### DESCRIPTION OF THE TASK
Repeat the part of the user research discussion below starting with "One thing that" and going on through "down on paper.", keeping every word and mark unchanged.

### PASSAGE TO READ
☆ ☆ ☆ ☆ ☆
Do you do User Research?
Artem Galenko
10 replies
If yes, please, share your experience and methods you use!
Replies
Kevin@keeev
Great question!
Coming from product design / web development to building my own startup at the moment things changed quite a bit.
Previously I didn't have to start a product from scratch, thus some of the methods you see in SPRINT (the Book) and stuff like that just weren't necessary because we already knew who our customer was. To be honest, I always felt bad when I saw people tweeting pictures and writing medium posts with office walls full of post-its. :D
At the moment while building my own thing from scratch I did it the old fashioned way. Creating personas, assumptions and tried to validate them or at least checking out if they were correct.
Most of the current user research happens in 1:1 conversations with my target audience either via Hangouts or in the co-working space I joined recently (which was one of the best ideas). I'm lucky to have my target audience around me constantly.
One thing that helped me a lot regarding messaging on the website, the product or the target audience was creating a Business Model Canvas. Even though most of the startup hipsters don't seem to be a fan of the traditional way of doing things, but this helped me a lot to manifest my vision down on paper.
Guess what will also help is a value proposition canvas where you have to map the fears, goals and pains of your users which also helps to understand what you are building and most importantly - why you are building it.
Share
I go pretty old school and talk to the people who might buy the product I have in mind. I try to understand the problem, pain point, and what solutions they are already investing in. I usually take notes during the conversations and then collate the notes to try and find common themes and threads.
Yes!
User/Customer research is essential for every startup/product.
Here's how I approach it:
- I create my user persona. Essentially during this session I try to understand for who I'm building my product? for example 30yo Joe with job in finance not married likes to go fishing with friends. I use this tool https://www.hubspot.com/make-my-... it helps to gather everything in one place
- I try to find places that my Joe is hanging out. So if he likes fishing I search fishing groups in Facebook, lists in twitter, maybe I'll find some fishing stores in my target location.
- Connect with my Joe. The Joe is out there I know where to find him so what i do i make a small post in a group that i found and introduce myself maybe hang a poster in that fishing store maybe connect with fishing store owner. People usually are ready to talk about their passions!
- Face to face talk or survey. There is nothing that can be more valuable then talking to you Joe and understanding his needs, so usually someone will reach out from the facebook post or if I meet someone I prepare my set of questions and go after the original content.
A comprehensive guide on how to find your "Joe" :)
I've seen some CTO/CEO that thought they know better user needs then users themselves. I suppose, their success story ending is obvious. 🤕
Hi Artem - I suspect the answer from most people will be "yes" in some form or another. To clarify, are you talking about market research (surveys, demographic research, online monitoring, outreach emails) or user/product usage research (e.g. in house user testing sessions, analytics to get insight into user behaviour, community beta programs)?
@unrealartemg excellent - that's good, because I know much less about market research!
☆ ☆ ☆ ☆ ☆
### AVAILABLE DATA

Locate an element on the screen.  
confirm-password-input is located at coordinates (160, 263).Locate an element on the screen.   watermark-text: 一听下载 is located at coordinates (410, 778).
☆ ☆ ☆ ☆ ☆
### RESULT FOR THIS TASK
One thing that helped me a lot regarding messaging on the website, the product or the target audience was creating a Business Model Canvas. Even though most of the startup hipsters don't seem to be a fan of the traditional way of doing things, but this helped me a lot to manifest my vision down on paper.